(Mt 5, 17-37)
Los judíos hablaban con orgullo de la Ley de Moisés. Según la tradición, Dios mismo la había regalado a su pueblo.
También
para Jesús la Ley es
importante, pero ya no ocupa el lugar central. Él vive y comunica otra experiencia: está llegando el reino de Dios;
el Padre está buscando abrirse camino entre nosotros para hacer un mundo más
humano. No basta quedarnos con cumplir la Ley de Moisés. Es necesario abrirnos
al Padre y colaborar con él para hacer la vida más justa y fraterna.
Por
eso, según Jesús, no basta cumplir
la Ley, que ordena «no matarás». Es necesario, además, arrancar de
nuestra vida la agresividad, el desprecio al otro, los insultos o las
venganzas. Aquel que no mata cumple la Ley, pero, si no se libera de la violencia, en su corazón no reina todavía
ese Dios que busca construir con nosotros una vida más humana.
Según algunos observadores, se está extendiendo en la sociedad actual un
lenguaje que refleja el crecimiento de la agresividad. Cada vez son más
frecuentes los insultos ofensivos, proferidos solo para humillar, despreciar y
herir. Palabras nacidas del rechazo, el resentimiento, el odio o la venganza.

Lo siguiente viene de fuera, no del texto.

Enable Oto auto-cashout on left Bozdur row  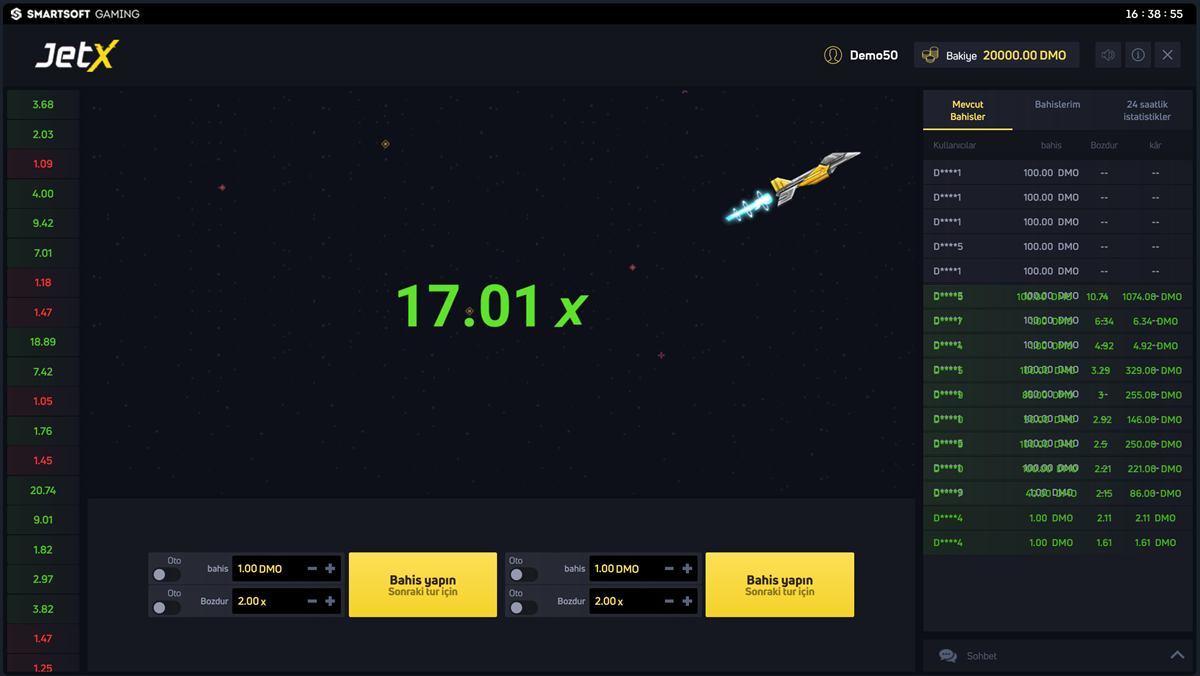point(165,605)
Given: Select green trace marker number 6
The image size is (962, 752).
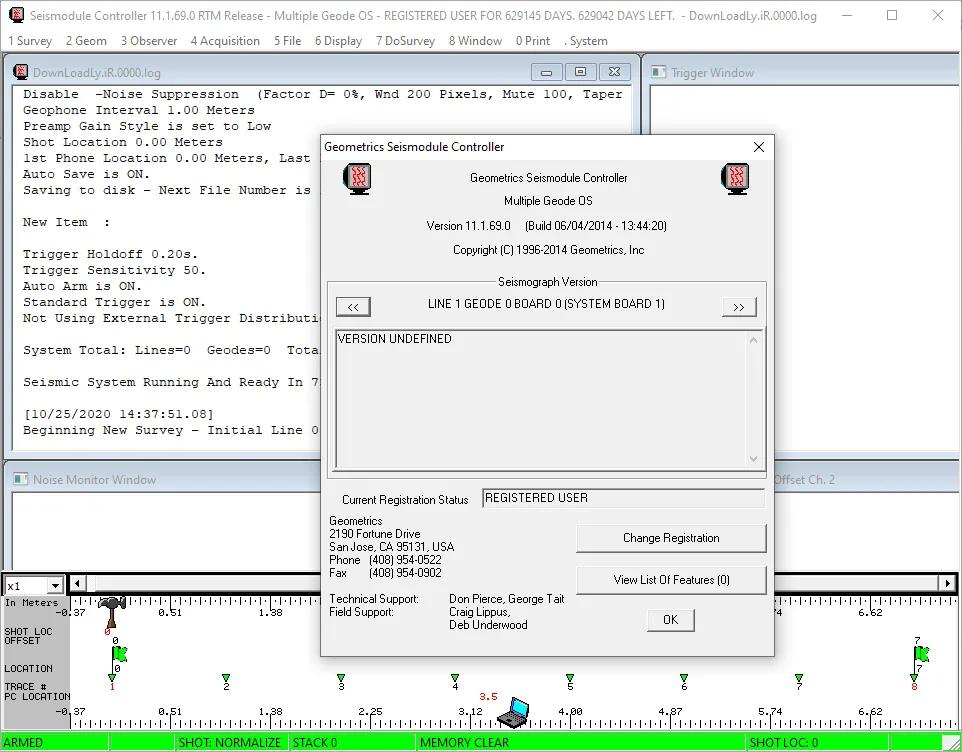Looking at the screenshot, I should click(x=684, y=678).
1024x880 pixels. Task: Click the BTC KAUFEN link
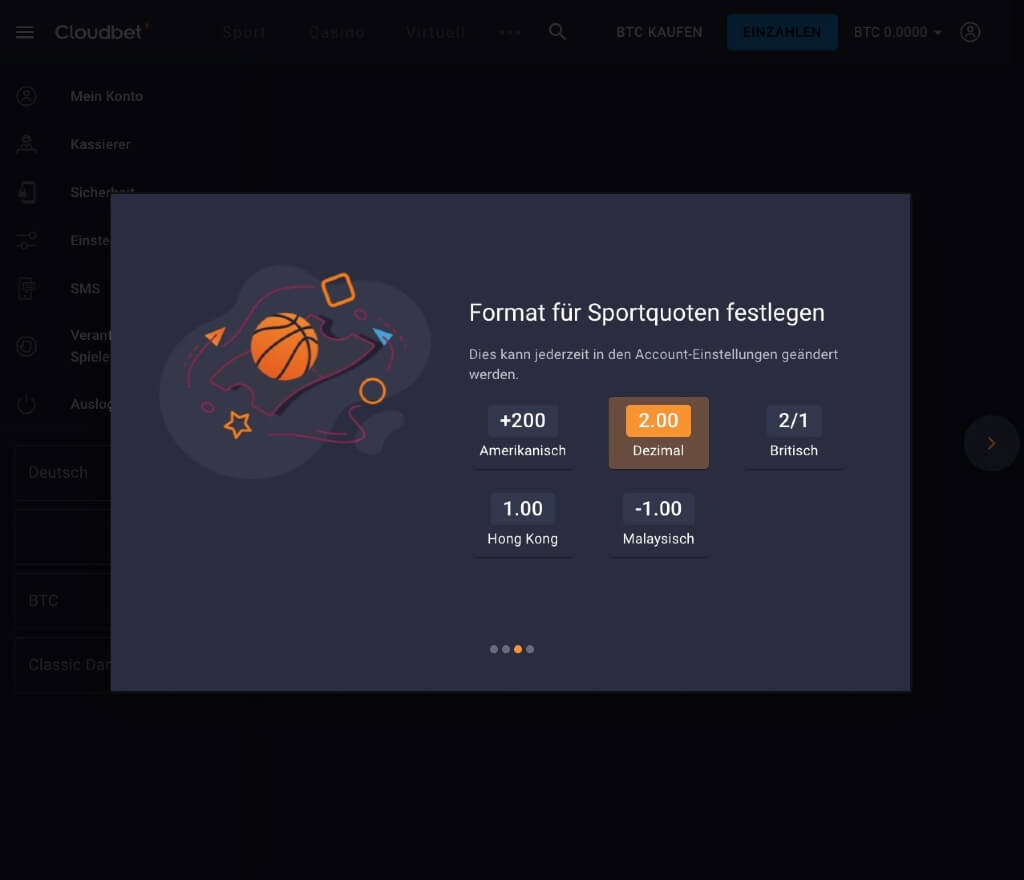coord(659,32)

Por otra parte, las conversaciones están a
menudo tejidas de palabras injustas que reparten condenas y siembran sospechas.
Palabras dichas sin amor y sin respeto que envenenan la convivencia y hacen
daño. Palabras nacidas casi siempre de la irritación, la mezquindad o la
bajeza.
No es este un hecho que se dé solo en la
convivencia social. Es también un grave problema en el interior de la Iglesia. El Papa Francisco nos dice: «Me duele comprobar cómo en
algunas comunidades cristianas, y aun entre personas consagradas, consentimos
diversas formas de odios, difamaciones, venganzas, celos, deseos de imponer las
propias ideas a costa de cualquier cosa, y hasta persecuciones que parecen una
implacable caza de brujas. ¿A quién
vamos a evangelizar con esos comportamientos?».